Before we begin, notice:
Multitiered client-server architectures are a direct consequence of dividing applications into a user-interface, processing components, and a data level.
obviously, but...
The different tiers correspond directly with the logical organization of applications. In many business environments, distributed processing is equivalent to organizing a client-server application as a multitiered architecture. We refer to this type of distribution as vertical distribution. The characteristic feature of vertical distribution is that it is achieved by placing logically different components on different
machines.
but
The term is related to the concept of vertical fragmentation as used in
distributed relational databases, where it means that tables are split column-wise,
and subsequently distributed across multiple machines (Oszu and Valduriez,
1999)
don't forget, that
Decentralized architectures are not the exclusive prerogative of big business.

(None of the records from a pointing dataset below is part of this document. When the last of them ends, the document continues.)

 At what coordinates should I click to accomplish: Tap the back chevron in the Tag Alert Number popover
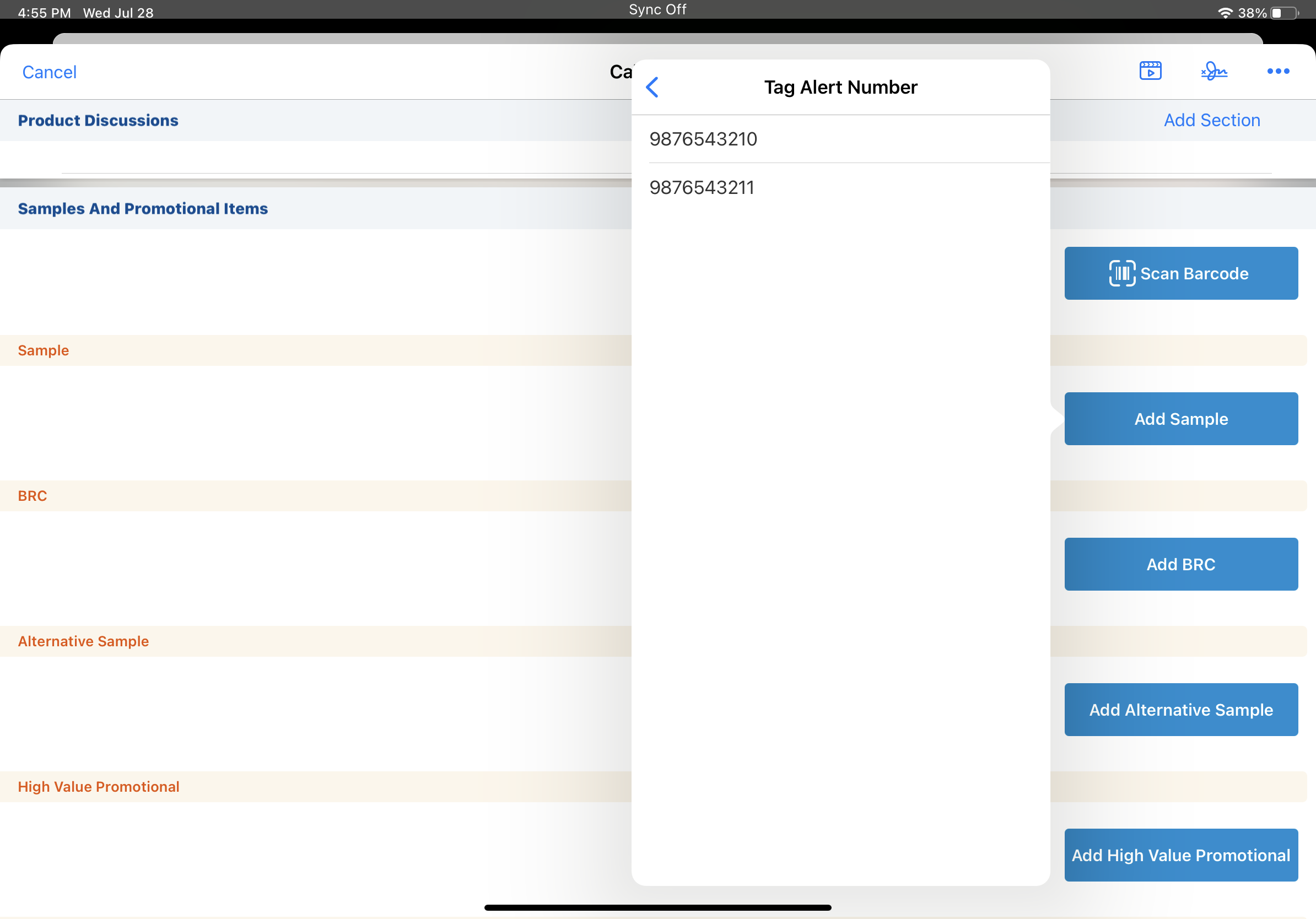(x=652, y=87)
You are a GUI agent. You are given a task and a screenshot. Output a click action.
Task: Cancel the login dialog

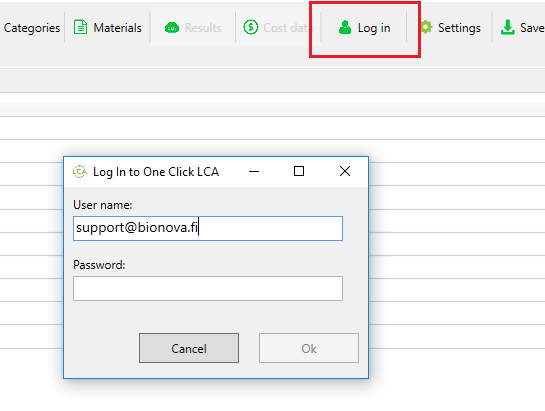click(x=189, y=348)
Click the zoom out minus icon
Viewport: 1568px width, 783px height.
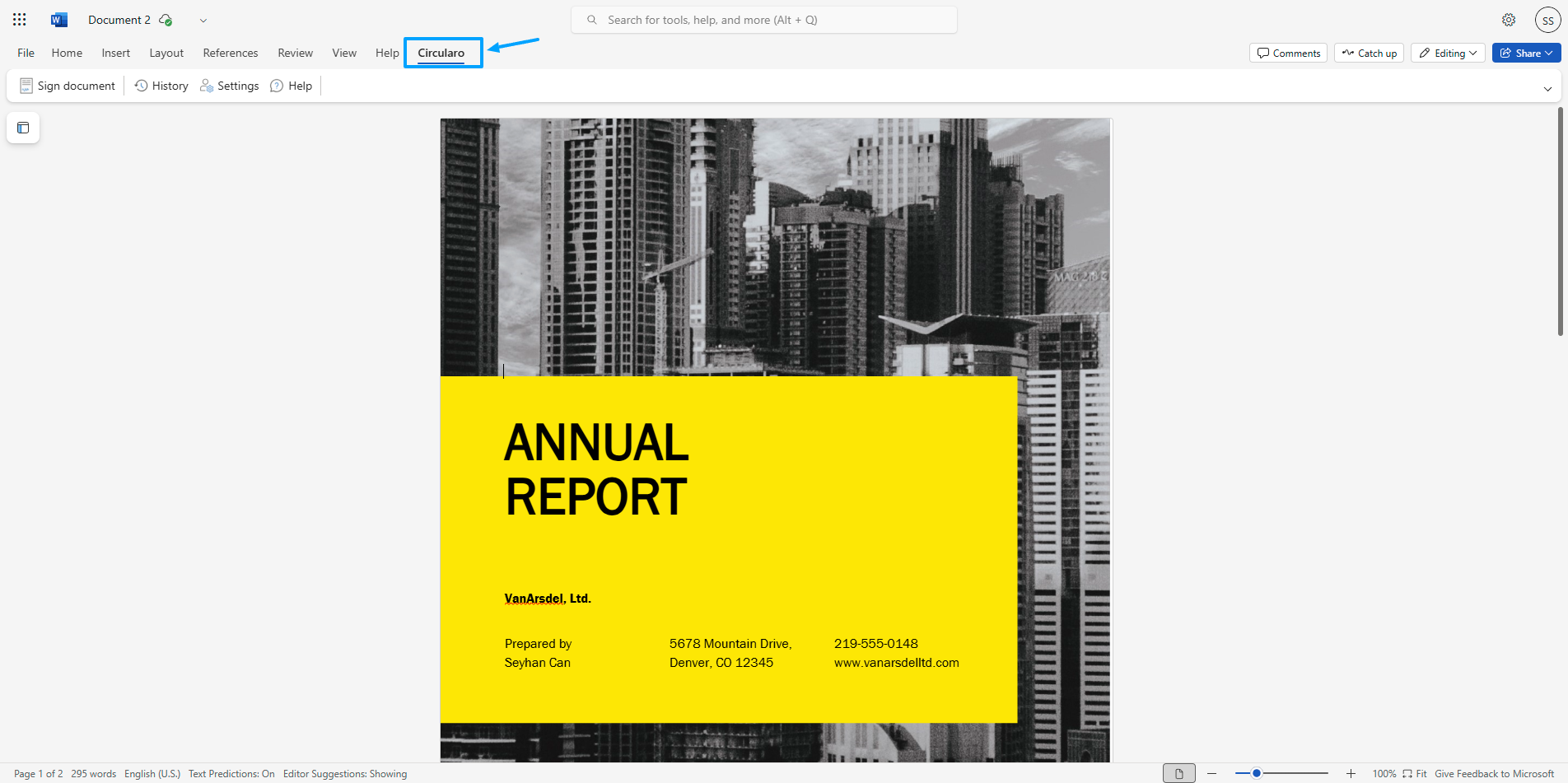point(1211,773)
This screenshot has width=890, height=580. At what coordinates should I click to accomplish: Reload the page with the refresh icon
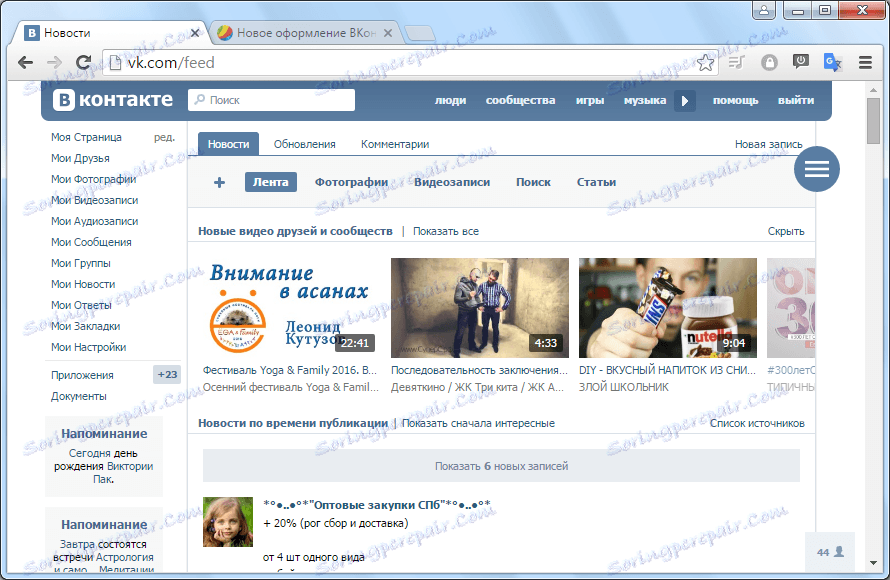(84, 62)
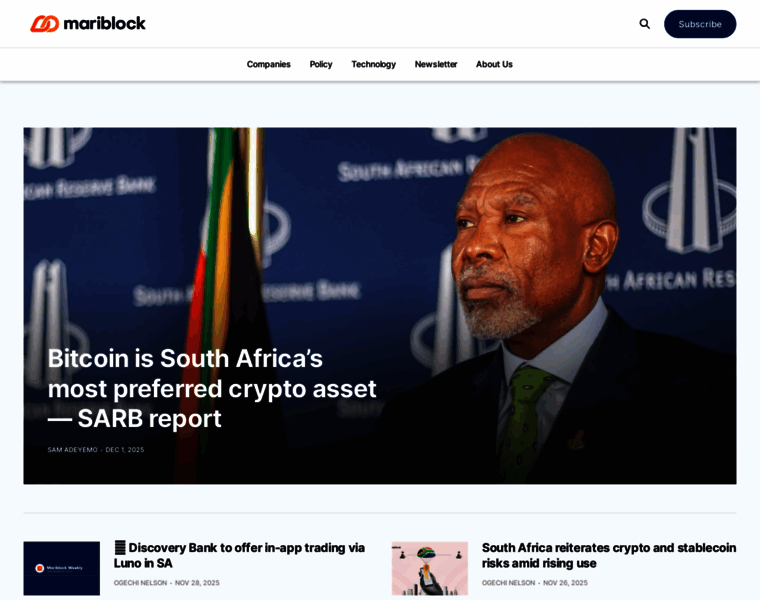Viewport: 760px width, 600px height.
Task: Open the search magnifier icon
Action: point(644,24)
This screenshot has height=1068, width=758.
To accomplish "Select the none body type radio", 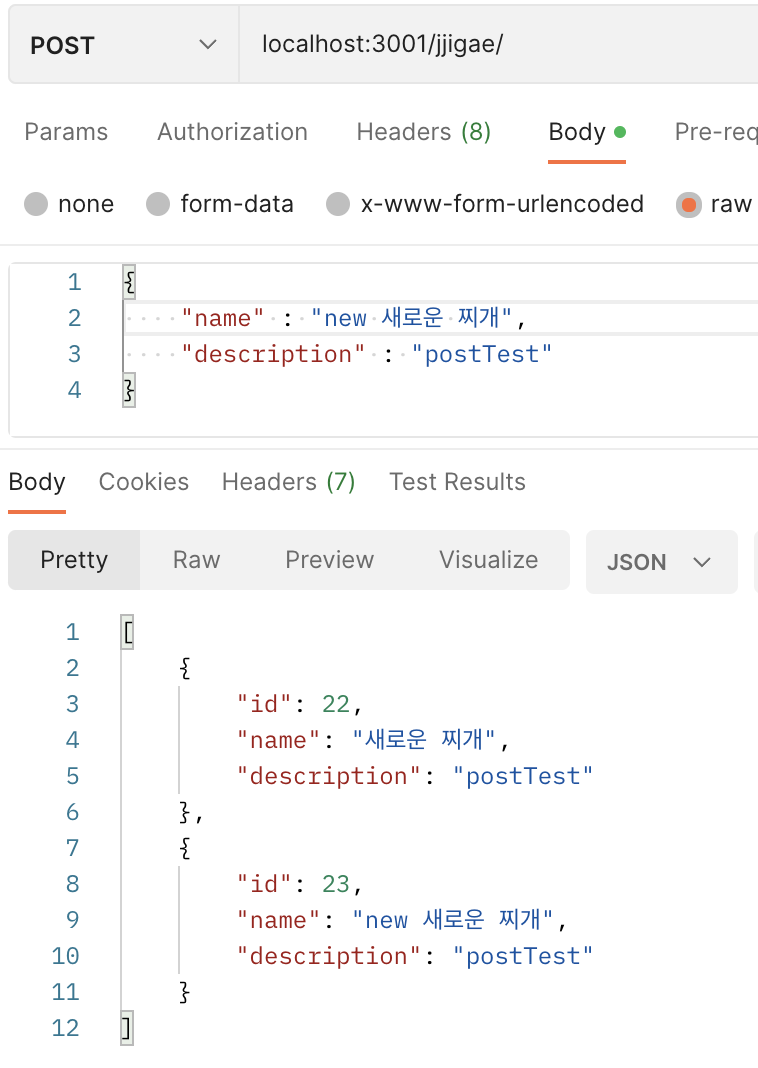I will tap(36, 204).
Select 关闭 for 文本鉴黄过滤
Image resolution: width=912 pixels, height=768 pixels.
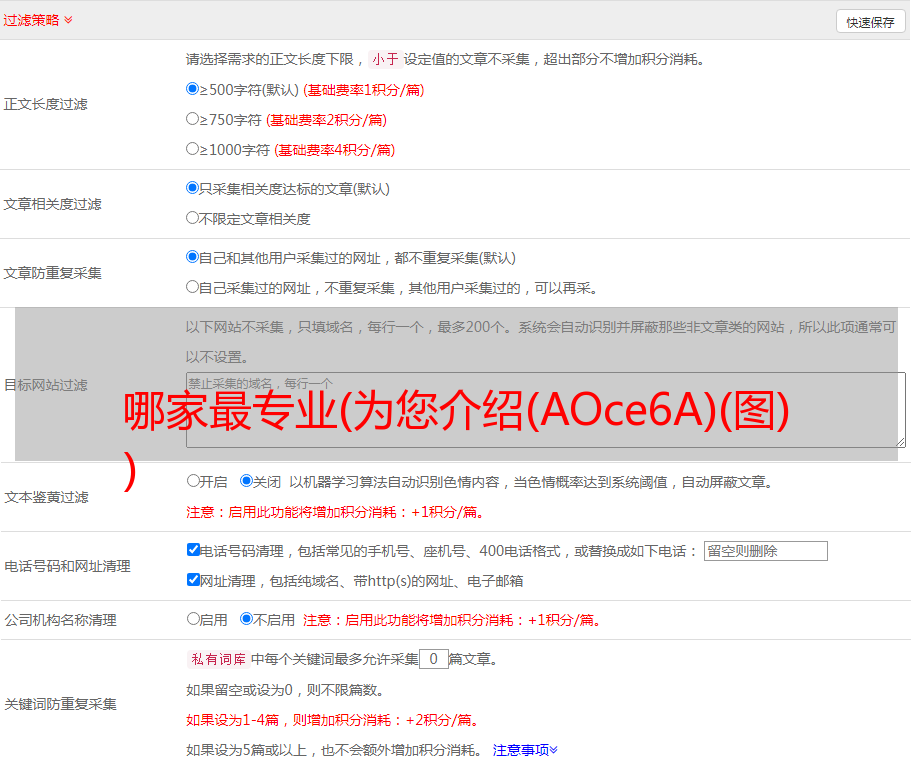pyautogui.click(x=246, y=481)
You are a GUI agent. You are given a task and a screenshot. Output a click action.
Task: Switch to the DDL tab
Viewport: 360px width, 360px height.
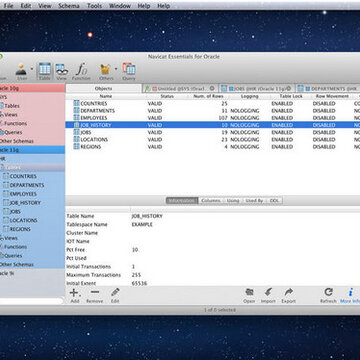[274, 201]
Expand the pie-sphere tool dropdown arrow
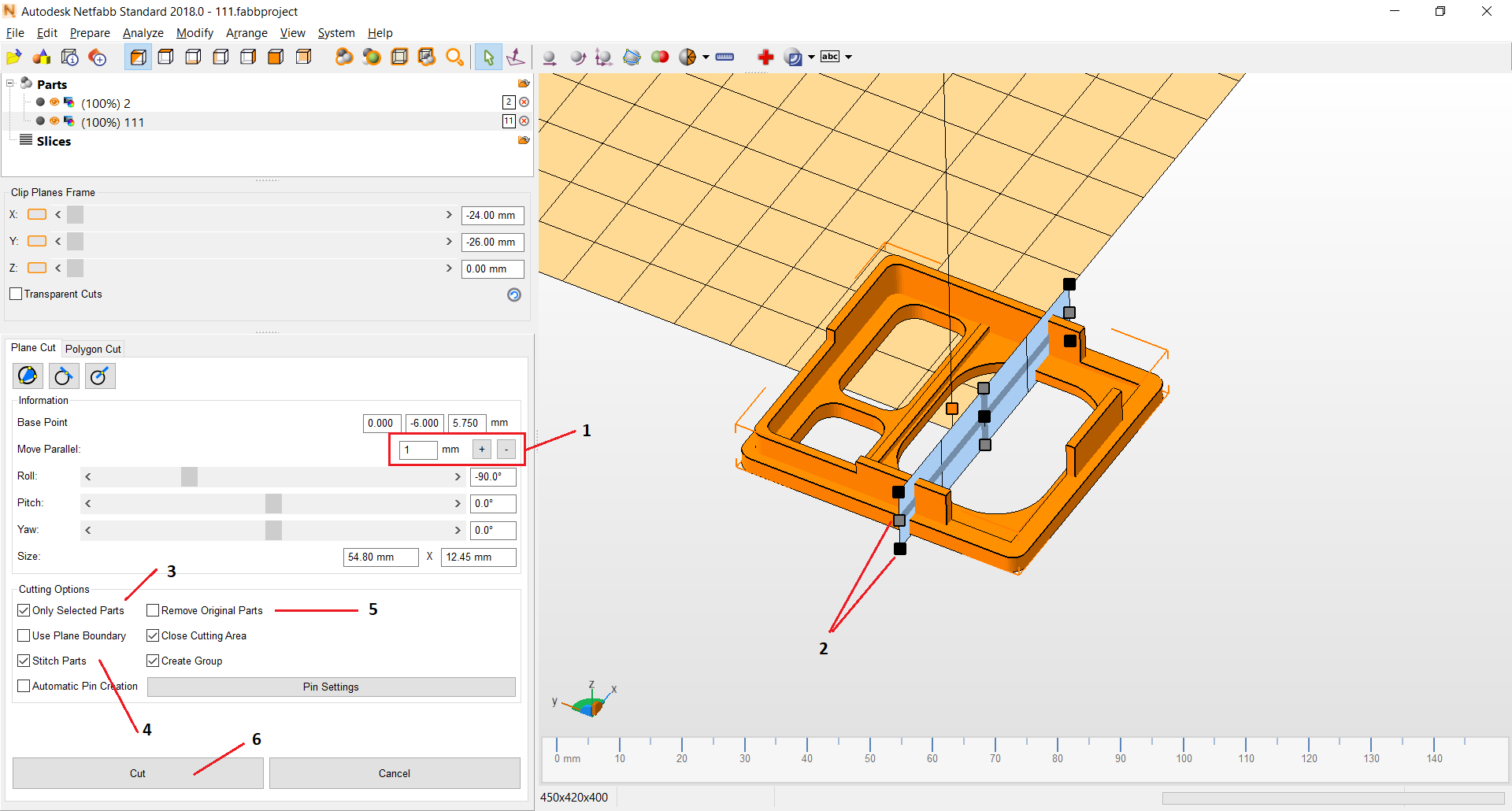 (706, 57)
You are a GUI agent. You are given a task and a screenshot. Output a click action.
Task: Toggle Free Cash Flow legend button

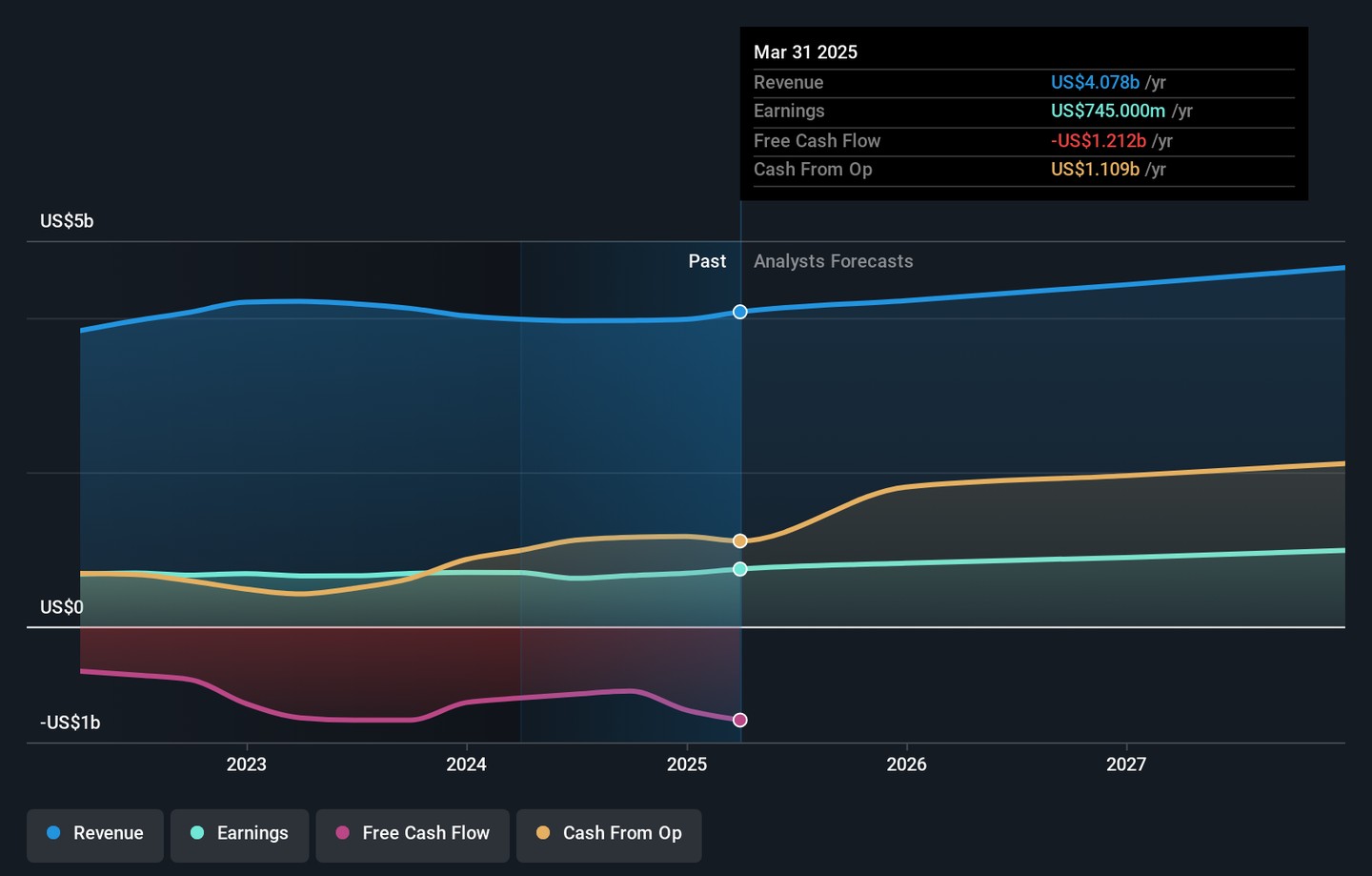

Although they may be more common in large companies due to the advantages they offer in terms of scalability and flexibility, they can also be useful for small and medium-sized businesses, especially for companies that need rapid development, adaptability, and the ability to use modern technology. The choice of architecture depends on the specific needs of the business, its size, budget, team experience, and other factors.
notice, that
Two types of overlay networks exist: those that are structured and those that are
not.
Characteristic | Unstructured network | Structured network |
---|---|---|
Topology | Random / Randomized | Organized (e.g. based on DHT) |
Search | Sending out requests via the network (flood) | Uses a distributed hash table (DHT) for direct search |
Efficiency | Low (slow search) | High (quick search) |
Scalability | Limited | High |
Complexity | Easy to implement | Difficult to implement |
Stability | High (node failures are not critical) | May be lower (depends on DHT) |
Examples | Gnutella, Kazaa | Chord, Pastry, Kademlia |
Unstructured networks: Easy to set up, but slow to find information. Suitable for small networks.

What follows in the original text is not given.